IVF failure should be examined under 2 headings. First group consists of IVF failures despite acquisition of good quality embryos. Second group consists of women in which good quality embryos can not be obtained.

There is not too much to do for the group with poor embryo quality. Such couples should be screened for any chromosomal abnormality. Either male or female partner can be a carrier of balanced translocation. In these cases, 80% of embryos will be either abnormal or carrier. If ovarian reserve is good and numerous embryos can be obtained, PGD can be obtained to detect healthy embryos. Several methods have been applied to chromosomally normal patients with recurrent IVF failure, but none of them proved useful. Among these methods are cytoplasm transfer, co-cultures, embryo glue and assisted hatching. Recurrent poor quality embryos are usually result of poor quality oocytes. Rarely, poor quality sperm may be a result. Especially, sperms obtained by surgical procedures in azospermic patients may yield poor quality embryos.

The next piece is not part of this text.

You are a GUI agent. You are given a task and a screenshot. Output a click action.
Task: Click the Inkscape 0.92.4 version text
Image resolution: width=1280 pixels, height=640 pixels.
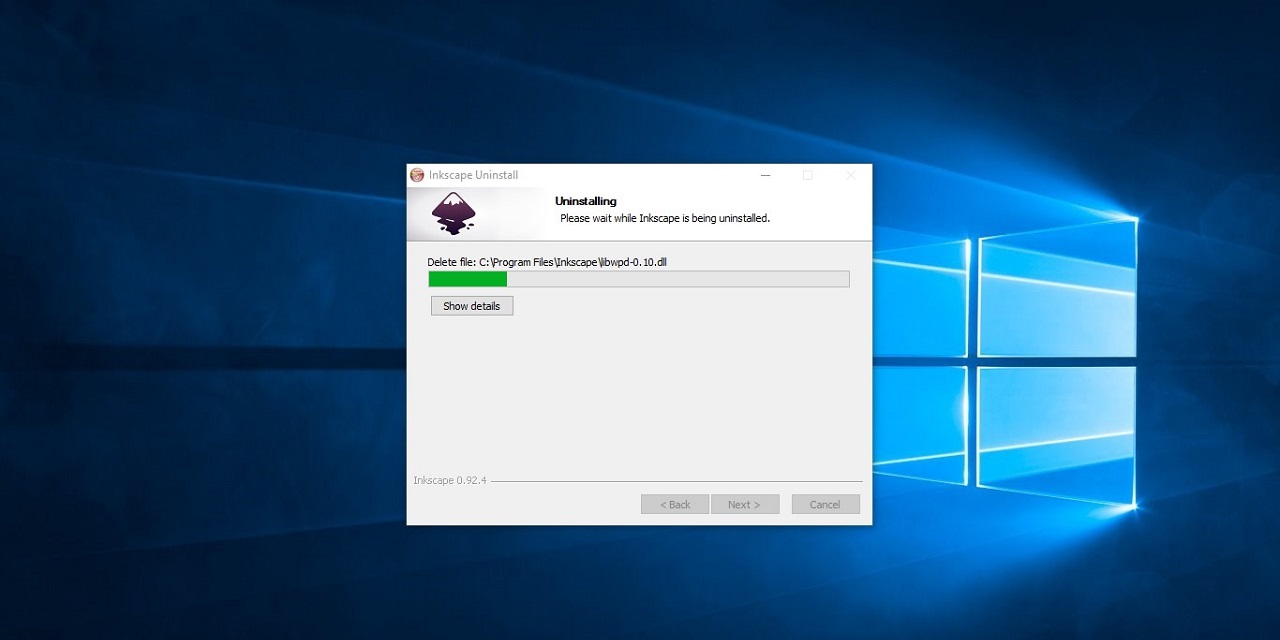[448, 480]
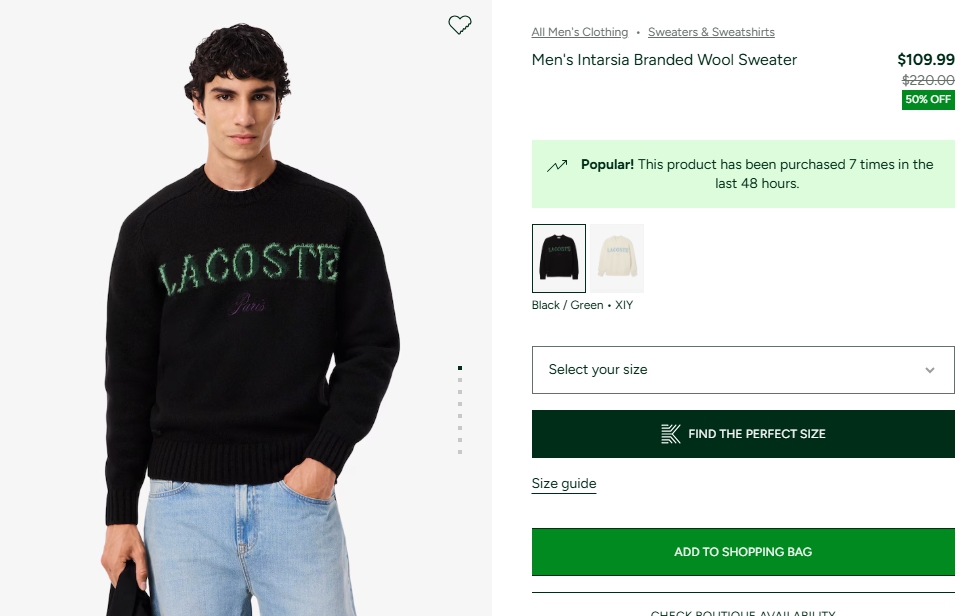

Some other diagnostic procedures are required which fail to get pregnant despite good quality embryos. Hysteroscopy may be required to evaluate the uterine cavity. Myoma uteri, polyps or intrauterine adhesions may be diagnosed by hysteroscopy. Treatment of these pathologies is also possible at the time of hysteroscopy. Poor embryo transfer technique may also have an impact on IVF success. Progressive dilatation may be an option for women with recurrent difficult embryo transfers. If hydrosalpinx is detected, salpingectomy should be performed before another IVF attempt. If all the unsuccessful transfers were performed on days 2 and 3, a blastocyst transfer may prove useful. Any benefit of antiphospholipid anticoagulant screening or treatment with anticoagulants has not been shown. PGD does not increase clinical pregnancy rates in these patients.